__PROBLEM DETAILS__: Turn the data below into a numbered list, dropping any blank lines.

(Data on element and text locations)
· · ·

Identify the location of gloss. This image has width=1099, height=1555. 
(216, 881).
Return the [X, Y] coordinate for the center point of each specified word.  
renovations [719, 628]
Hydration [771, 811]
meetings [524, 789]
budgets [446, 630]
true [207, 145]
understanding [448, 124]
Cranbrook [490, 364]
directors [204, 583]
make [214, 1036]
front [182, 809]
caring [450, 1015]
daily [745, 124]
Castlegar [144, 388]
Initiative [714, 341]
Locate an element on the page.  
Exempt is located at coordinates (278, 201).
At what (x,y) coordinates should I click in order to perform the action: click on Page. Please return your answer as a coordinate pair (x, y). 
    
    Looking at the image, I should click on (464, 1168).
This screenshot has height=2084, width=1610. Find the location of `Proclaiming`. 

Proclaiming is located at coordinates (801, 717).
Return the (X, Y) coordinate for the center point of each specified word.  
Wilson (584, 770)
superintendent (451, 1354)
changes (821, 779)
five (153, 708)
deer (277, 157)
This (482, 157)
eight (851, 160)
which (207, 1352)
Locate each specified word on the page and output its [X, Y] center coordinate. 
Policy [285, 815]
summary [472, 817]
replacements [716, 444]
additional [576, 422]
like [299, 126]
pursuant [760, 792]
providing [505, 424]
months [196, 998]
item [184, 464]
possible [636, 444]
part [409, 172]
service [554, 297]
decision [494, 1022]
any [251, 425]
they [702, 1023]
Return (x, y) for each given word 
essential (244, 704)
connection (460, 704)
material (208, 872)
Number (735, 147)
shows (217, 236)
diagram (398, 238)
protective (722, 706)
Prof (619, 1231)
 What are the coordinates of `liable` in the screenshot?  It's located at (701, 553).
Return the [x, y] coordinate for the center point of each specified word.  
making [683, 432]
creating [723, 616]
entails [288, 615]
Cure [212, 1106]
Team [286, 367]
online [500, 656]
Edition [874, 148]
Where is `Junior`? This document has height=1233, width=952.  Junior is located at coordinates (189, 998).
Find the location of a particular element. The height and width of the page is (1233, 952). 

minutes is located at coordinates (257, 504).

· · ·

__FULL ANSWER__:
1. Identify the location of gloss. This image has width=1099, height=1555. 
2. (216, 881).
3. Return the [X, Y] coordinate for the center point of each specified word.  
4. renovations [719, 628]
5. Hydration [771, 811]
6. meetings [524, 789]
7. budgets [446, 630]
8. true [207, 145]
9. understanding [448, 124]
10. Cranbrook [490, 364]
11. directors [204, 583]
12. make [214, 1036]
13. front [182, 809]
14. caring [450, 1015]
15. daily [745, 124]
16. Castlegar [144, 388]
17. Initiative [714, 341]
18. Locate an element on the page.  
19. Exempt is located at coordinates (278, 201).
20. At what (x,y) coordinates should I click in order to perform the action: click on Page. Please return your answer as a coordinate pair (x, y). 
21.     Looking at the image, I should click on (464, 1168).
22. This screenshot has height=2084, width=1610. Find the location of `Proclaiming`. 
23. Proclaiming is located at coordinates (801, 717).
24. Return the (X, Y) coordinate for the center point of each specified word.  
25. Wilson (584, 770)
26. superintendent (451, 1354)
27. changes (821, 779)
28. five (153, 708)
29. deer (277, 157)
30. This (482, 157)
31. eight (851, 160)
32. which (207, 1352)
33. Locate each specified word on the page and output its [X, Y] center coordinate. 
34. Policy [285, 815]
35. summary [472, 817]
36. replacements [716, 444]
37. additional [576, 422]
38. like [299, 126]
39. pursuant [760, 792]
40. providing [505, 424]
41. months [196, 998]
42. item [184, 464]
43. possible [636, 444]
44. part [409, 172]
45. service [554, 297]
46. decision [494, 1022]
47. any [251, 425]
48. they [702, 1023]
49. Return (x, y) for each given word 
50. essential (244, 704)
51. connection (460, 704)
52. material (208, 872)
53. Number (735, 147)
54. shows (217, 236)
55. diagram (398, 238)
56. protective (722, 706)
57. Prof (619, 1231)
58.  What are the coordinates of `liable` in the screenshot?  It's located at (701, 553).
59. Return the [x, y] coordinate for the center point of each specified word.  
60. making [683, 432]
61. creating [723, 616]
62. entails [288, 615]
63. Cure [212, 1106]
64. Team [286, 367]
65. online [500, 656]
66. Edition [874, 148]
67. Where is `Junior`? This document has height=1233, width=952.  Junior is located at coordinates (189, 998).
68. Find the location of a particular element. The height and width of the page is (1233, 952). 
69. minutes is located at coordinates (257, 504).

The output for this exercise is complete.